Fu proprio questo tragico terremoto —che provocò più di 200 morti, circa 1.000 feriti e 70.000 sfollati— a causare indirettamente i primi flussi migratori da parte di lavoratori stranieri in Italia.

Via Cavour a Gibellina, in Sicilia, dopo il terremoto della valle del Belice nel gennaio 1968 (ANSA)

E fu così che la Sicilia, dopo aver disseminato per diversi decenni manodopera in ogni angolo del mondo, cominciò a trasformarsi in terra di immigrazione.

I primi cittadini stranieri provenienti dalla Tunisia e da altri Paesi del Maghreb vi sbarcarono alla fine di gennaio a Mazara del Vallo, in provincia di Trapani, a bordo di pescherecci locali. Erano stati reclutati dagli armatori della zona per far fronte alla carenza di personale, venuto a mancare a seguito degli effetti distruttivi del sisma, e vennero occupati nel settore della pesca e in altri servizi armatoriali.

La connessione tra l'Italia e la Tunisia era basata informalmente su un antico rapporto di reciprocità, che aveva già visto il trasferimento di pescatori di corallo genovesi nell'isola di Tabarca tra il XII e il XV secolo e, a partire dall'Unità d'Italia, una forte presenza di siciliani nella nazione africana, che arrivarono a rappresentare il 70% della comunità europea locale.

In questo contesto di familiarità, i movimenti migratori verso Mazara iniziati alla fine di gennaio 1968 per gli imprenditori furono un grande affare: i nuovi arrivati accettavano di lavorare senza contratto e a condizioni salariali molto inferiori rispetto agli italiani.

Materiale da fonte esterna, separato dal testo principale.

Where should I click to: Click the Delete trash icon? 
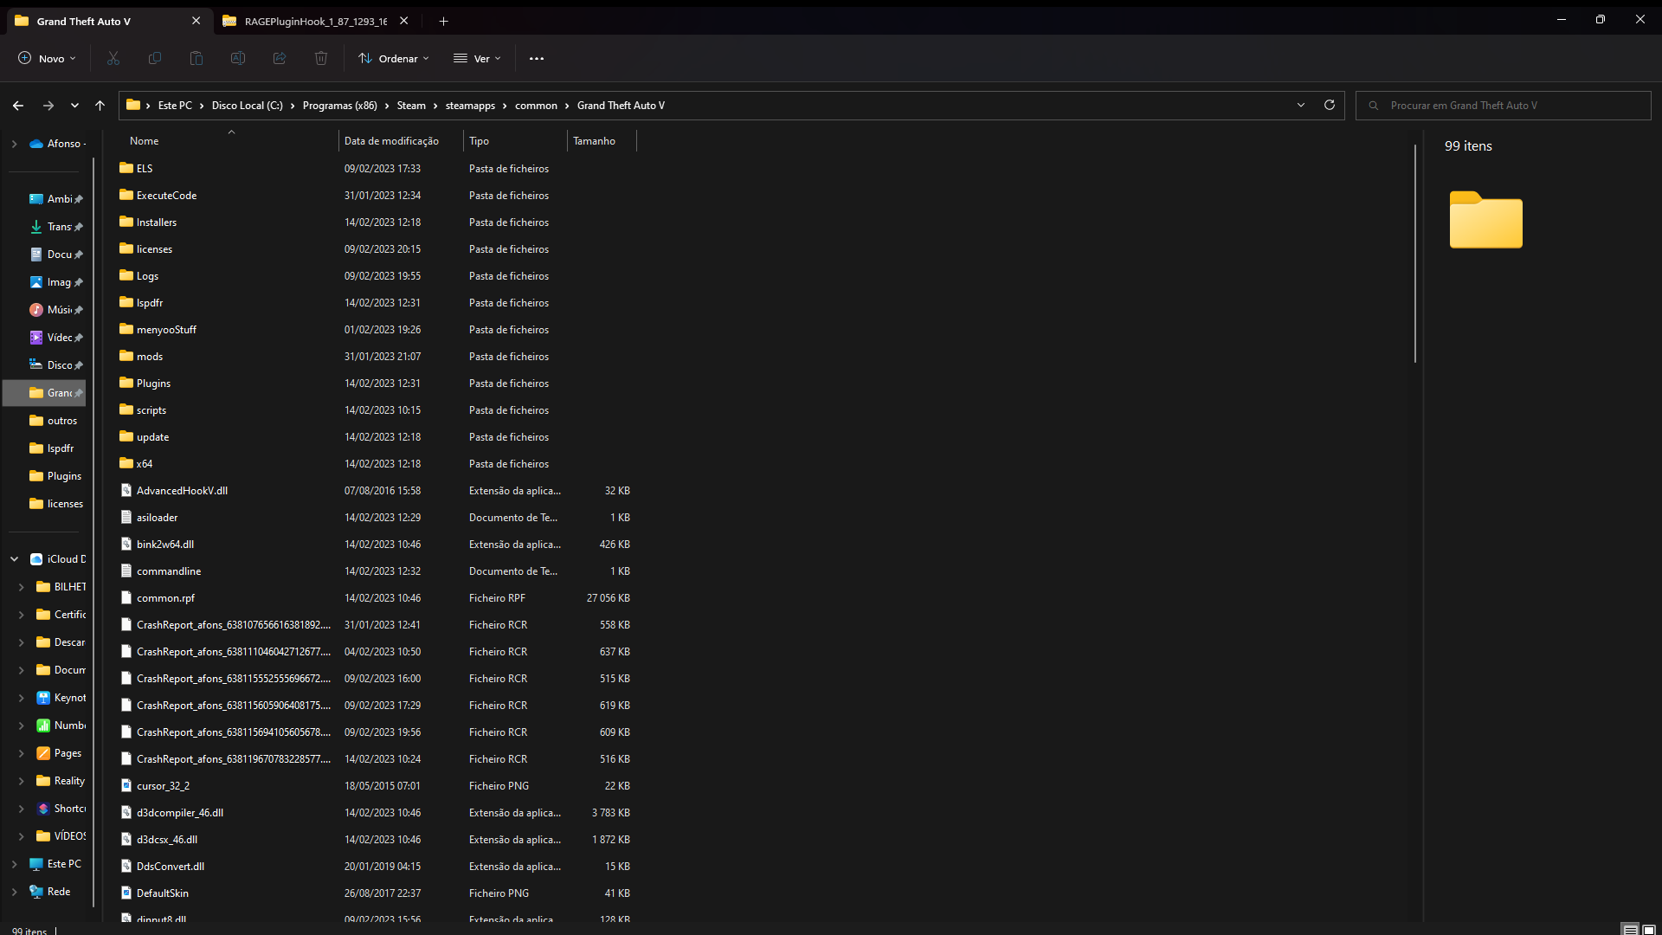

I mesi seguenti il reclutamento divenne costante e inarrestabile e fra i 3 e i 4mila uomini cominciarono ad attraversare il Mar Mediterraneo ogni anno in cerca di un impiego. A Mazara si insediò una folta comunità tunisina, segnando l'inizio dell'emigrazione di massa nel Bel Paese.

Fino a quel momento si erano registrate esperienze diverse dall'immigrazione vera e propria, tra cui —dopo la Seconda Guerra Mondiale— gli spostamenti dei profughi di ritorno verso il luoghi di origine, la fuga dall'Istria e il rientro in Italia dalle zone coloniali africane e greche.

Tuttavia, per quasi vent'anni, questi nuovi fenomeni ebbero, almeno dal punto di vista quantitativo, una dimensione contenuta e si diffusero all'interno dello Stivale senza diventare un oggetto di interesse e dibattito di carattere pubblico. Ma le cose cambiarono in maniera significativa alla fine degli anni ottanta, dopo la caduta del muro di Berlino e l'inizio dei movimenti migratori di massa nel vecchio continente.